A verbatim restatement of the data, free of pictures, is what you should output.

** PROVIDED ENTRIES follows **

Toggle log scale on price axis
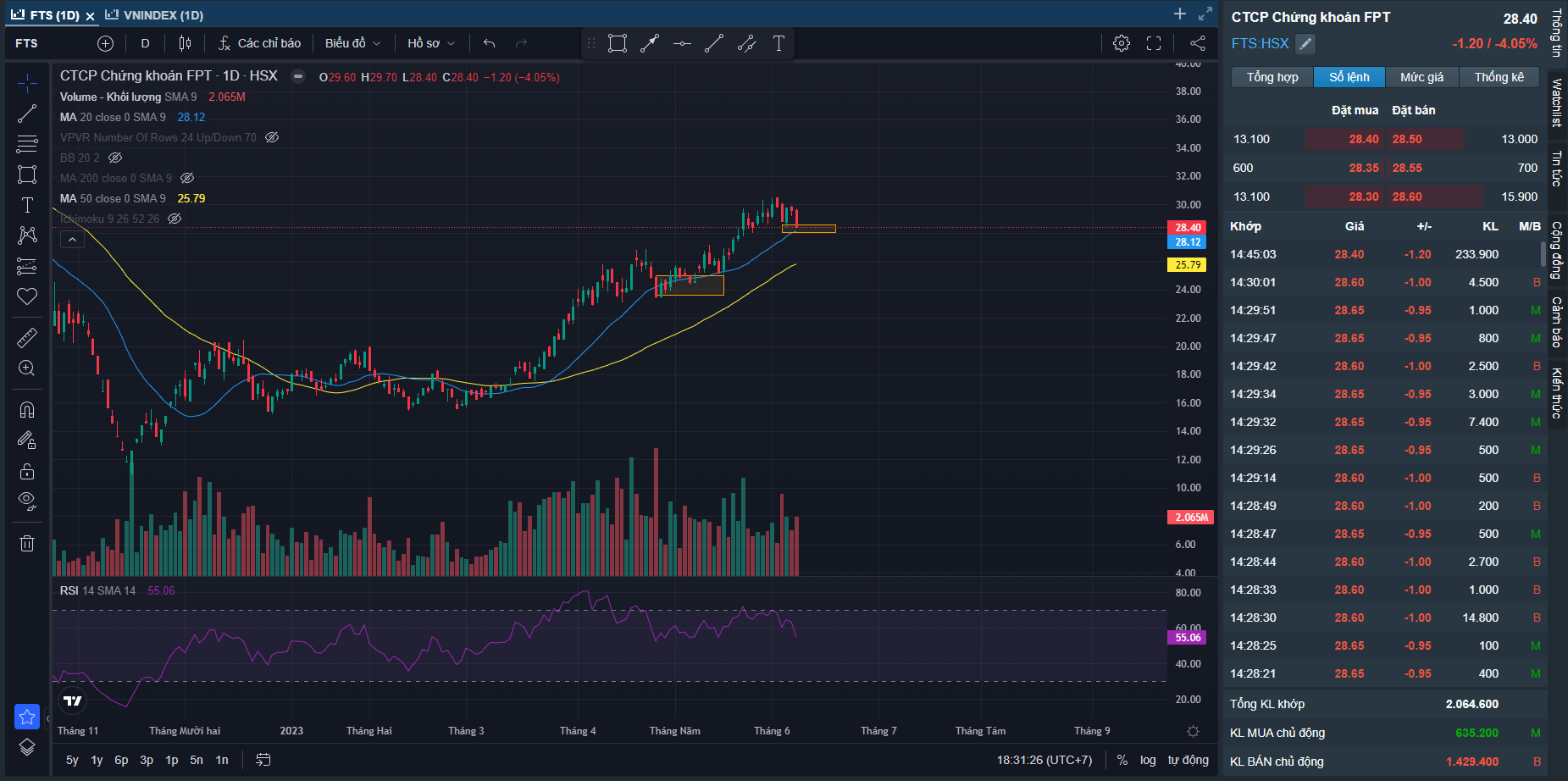[1148, 760]
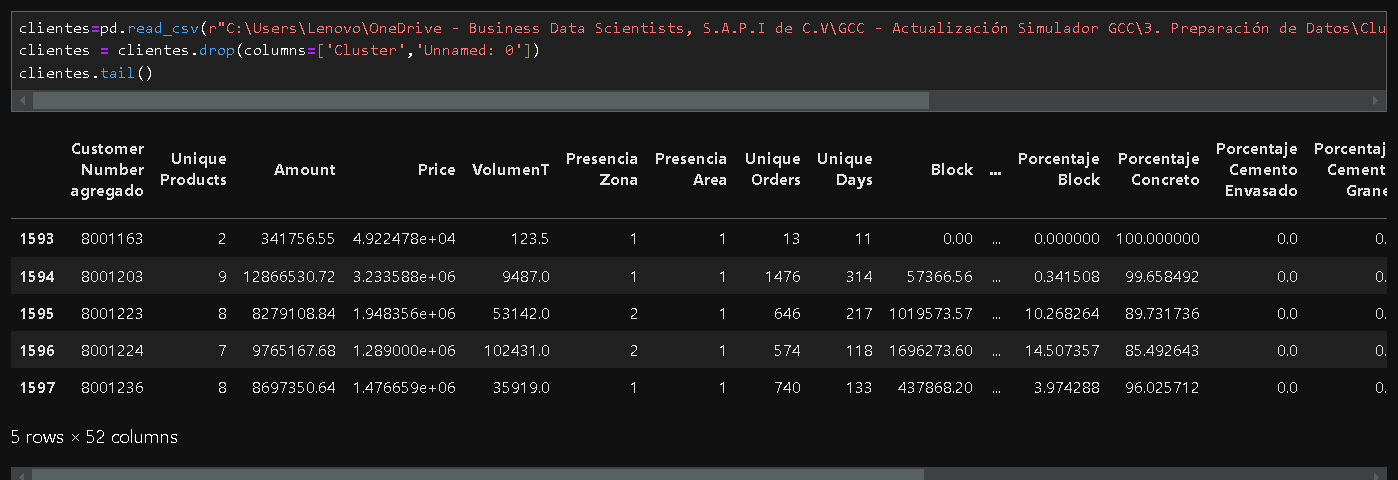
Task: Click the 'Porcentaje Concreto' column header
Action: pyautogui.click(x=1158, y=170)
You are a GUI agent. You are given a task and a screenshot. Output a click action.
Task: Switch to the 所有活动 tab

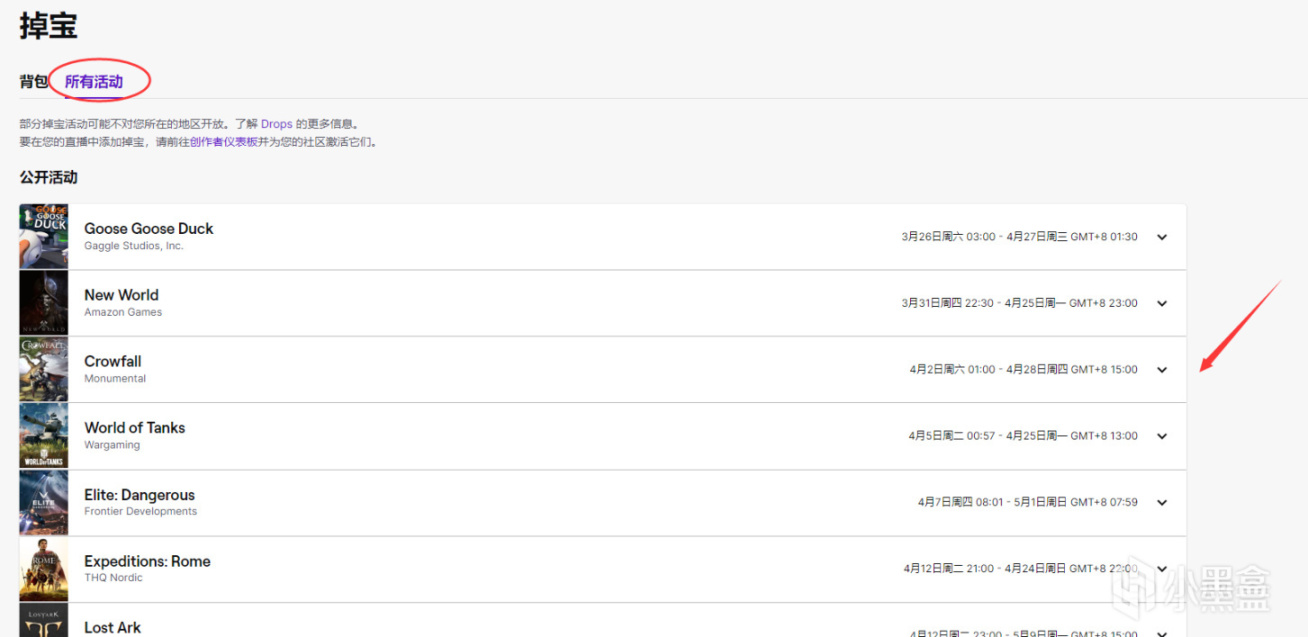pos(94,81)
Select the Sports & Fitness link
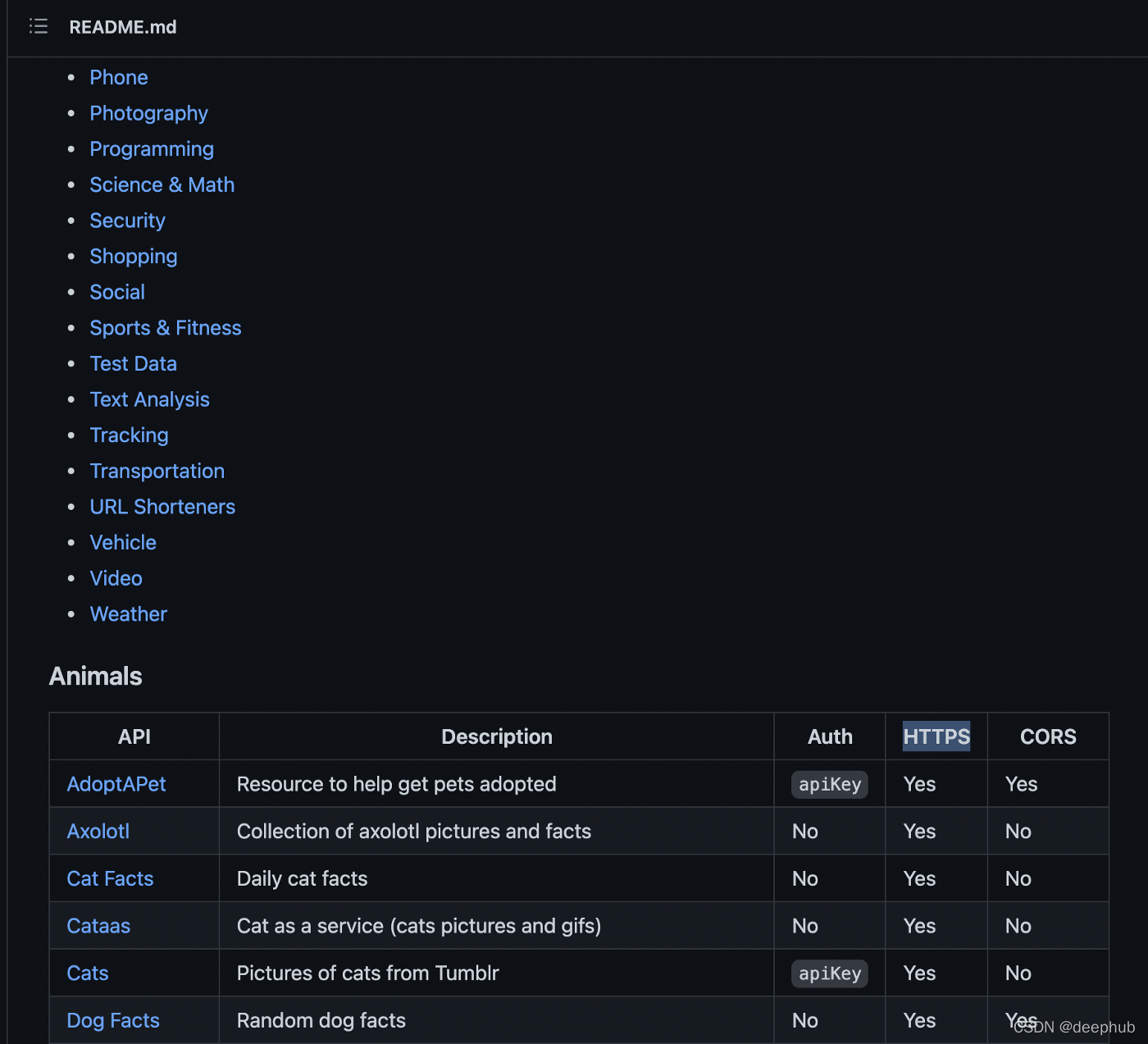The width and height of the screenshot is (1148, 1044). pyautogui.click(x=165, y=328)
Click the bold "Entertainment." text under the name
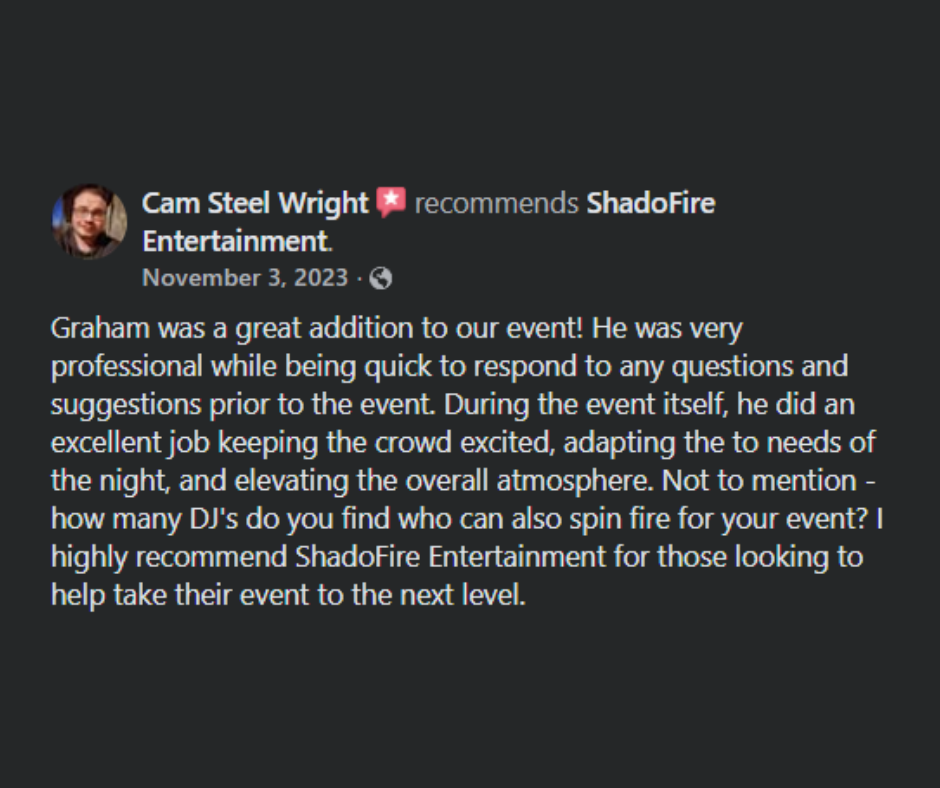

** End of PROVIDED ENTRIES **

### [ANSWER BOX]
Toggle log scale on price axis
[1148, 760]
Task: Click the 'Porcentaje Concreto' column header
Action: pyautogui.click(x=1158, y=170)
You are a GUI agent. You are given a task and a screenshot. Output a click action.
Task: Switch to the 所有活动 tab

pos(94,81)
Select the Sports & Fitness link
The width and height of the screenshot is (1148, 1044). pyautogui.click(x=165, y=328)
Click the bold "Entertainment." text under the name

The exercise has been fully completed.